Stored items.
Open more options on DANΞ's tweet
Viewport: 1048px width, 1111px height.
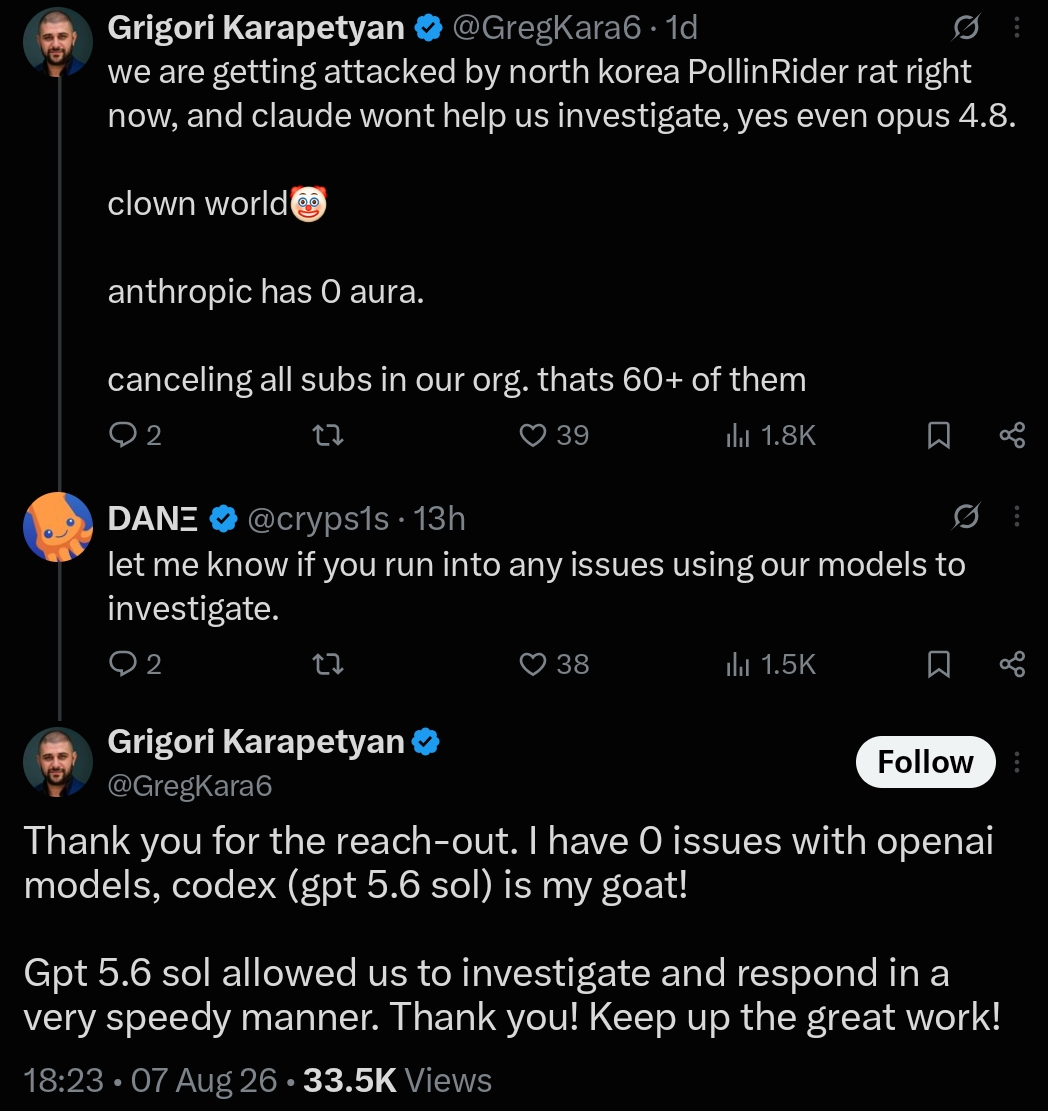click(x=1017, y=516)
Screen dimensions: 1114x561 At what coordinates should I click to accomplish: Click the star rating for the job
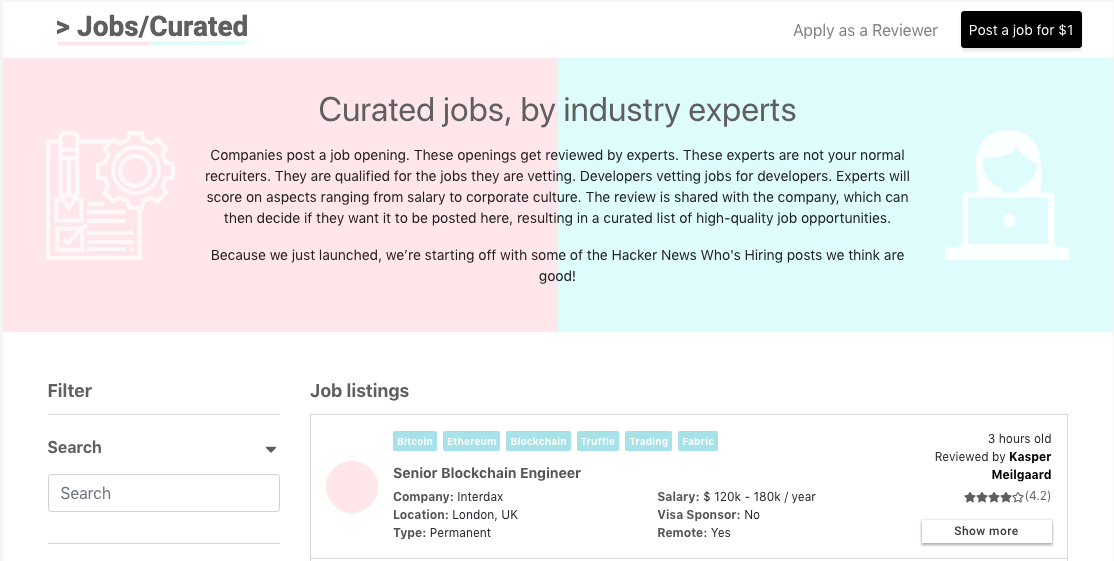993,496
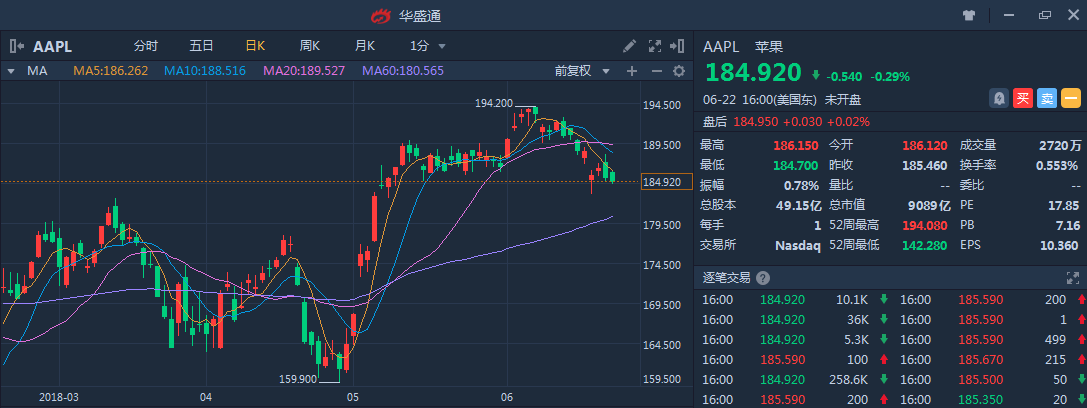This screenshot has width=1087, height=408.
Task: Remove from watchlist with yellow minus button
Action: (1070, 98)
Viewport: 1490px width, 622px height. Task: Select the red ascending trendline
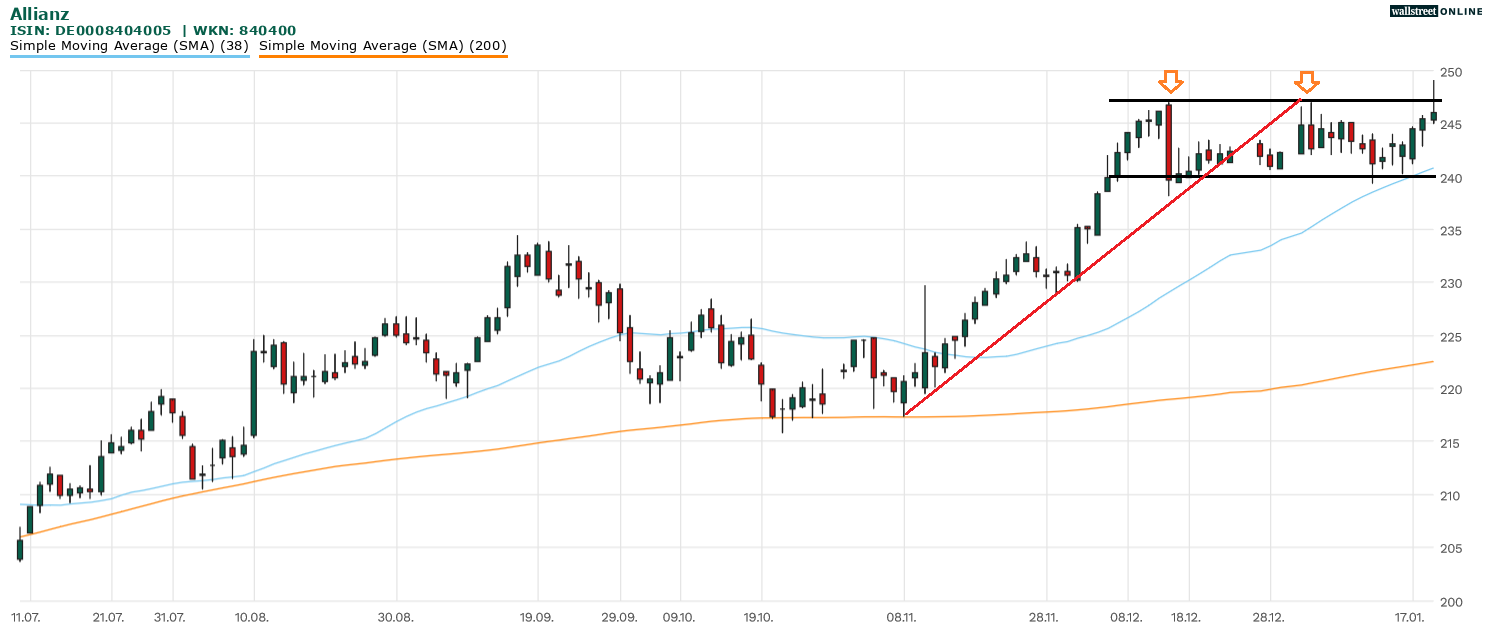tap(1050, 298)
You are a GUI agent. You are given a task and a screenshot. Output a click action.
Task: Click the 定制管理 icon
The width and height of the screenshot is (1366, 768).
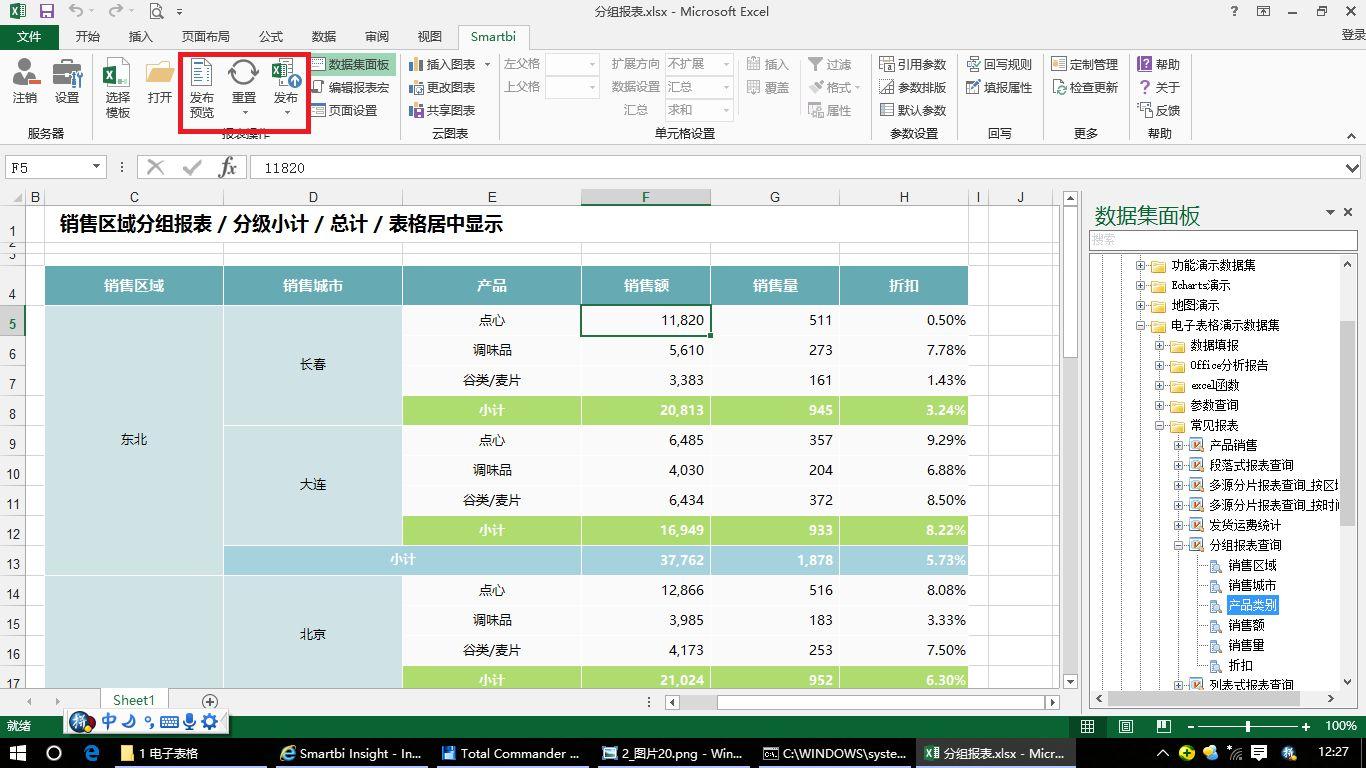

WORK ITEM.
Send back every line above exactly, skipping all pictures.

RESULT OF THE EXERCISE.
Open more options on DANΞ's tweet
Viewport: 1048px width, 1111px height.
click(x=1017, y=516)
Screen dimensions: 1114x561 At what coordinates should I click to accomplish: Click the star rating for the job
993,496
This screenshot has width=1087, height=408.
Task: Remove from watchlist with yellow minus button
Action: (1070, 98)
Viewport: 1490px width, 622px height. Task: Select the red ascending trendline
tap(1050, 298)
You are a GUI agent. You are given a task and a screenshot. Output a click action.
Task: Click the 定制管理 icon
The width and height of the screenshot is (1366, 768).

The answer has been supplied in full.